Unemployment expectations rose to the highest since April 2020, which was right around the Covid lockdowns. It seems that ADP, JOLTS, and every survey/report are showing weakness in the labor market, but you wouldn’t know it looking at the latest BLS Jobs Report. But we know that report will get revised significantly lower…it’s just a matter of time. This is something the Fed should be thinking about, but based on their last meeting, they think there is no risk to waiting and no need to be preemptive in their cuts.
News Next Week
Tuesday: Consumer Price Index, NFIB Small Business Optimism Index
Wednesday: Mortgage Apps
Thursday: Producer Price Index, Retail Sales, Initial Jobless Claims, Industrial Production, NAHB Housing Market Index
Friday: Housing Starts and Permits, Foreign Bond Investment Announcement
Technical Analysis
Mortgage Bonds broke beneath their 100-day Moving Average and once again tested support at 100.86, which is a level that was tested and held four out of the last five days, including today thus far. Bonds are moving higher from that floor, but are being squeezed in a narrow range and are right up against the 100-day Moving Average.
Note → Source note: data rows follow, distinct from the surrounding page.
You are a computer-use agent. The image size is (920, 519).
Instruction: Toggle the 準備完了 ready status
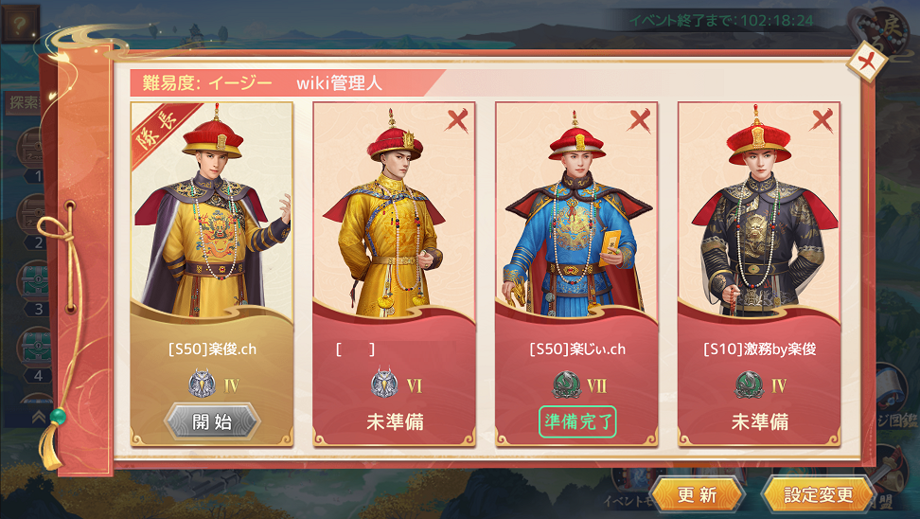578,421
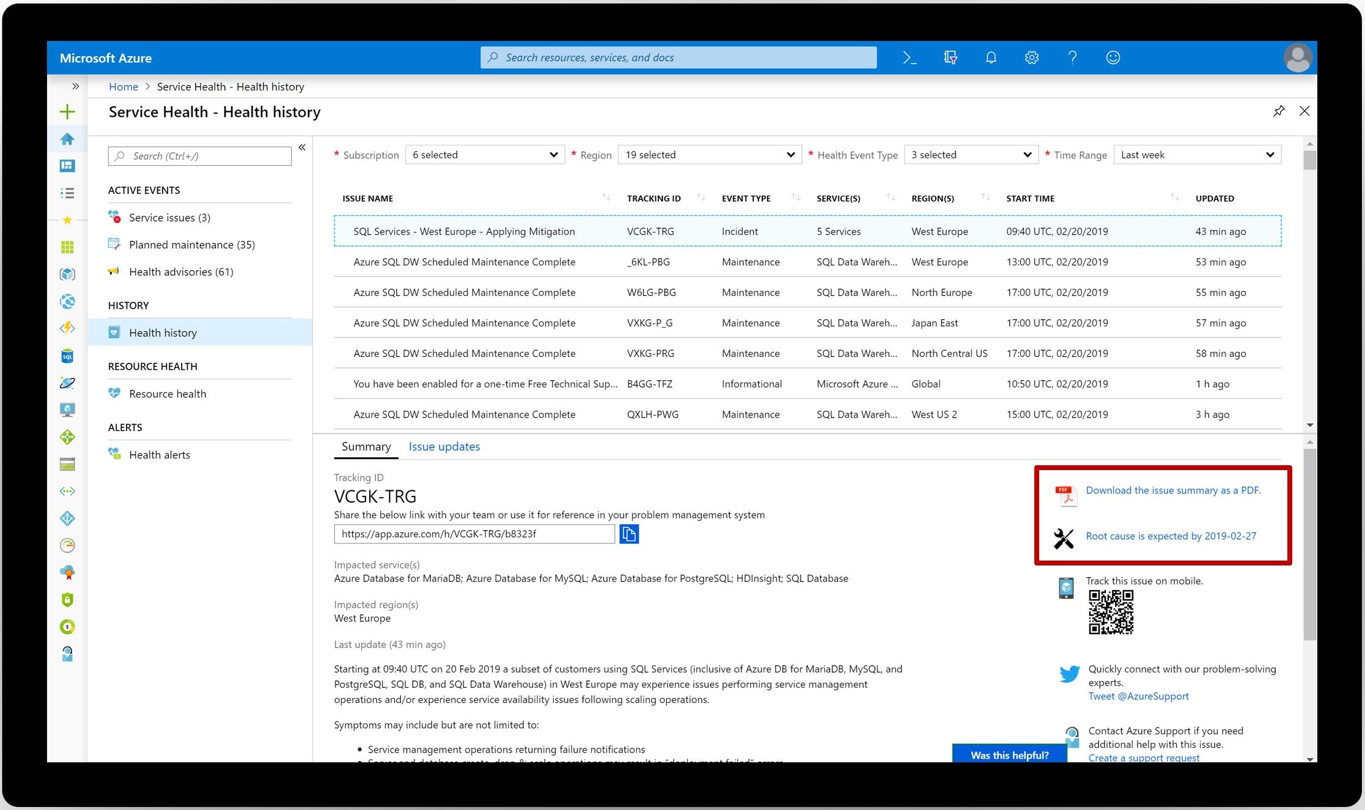Screen dimensions: 1365x810
Task: Open the Cloud Shell icon in top bar
Action: point(909,57)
If support is broken, there is 26bp of room to the downside until the next level of support.
The 10-year is trading just beneath the 100-day Moving Average and falling trend line from the beginning of the year. Thus far those levels are holding and there is room for yields to improve until reaching 4.33%.
With that being said, the big headline risk this weekend is progress on a trade deal with China. We saw how Bonds reacted after the announcement with the UK…if there are positive outcomes from the meeting with China, it will likely cause Stocks to rally and Bonds to selloff.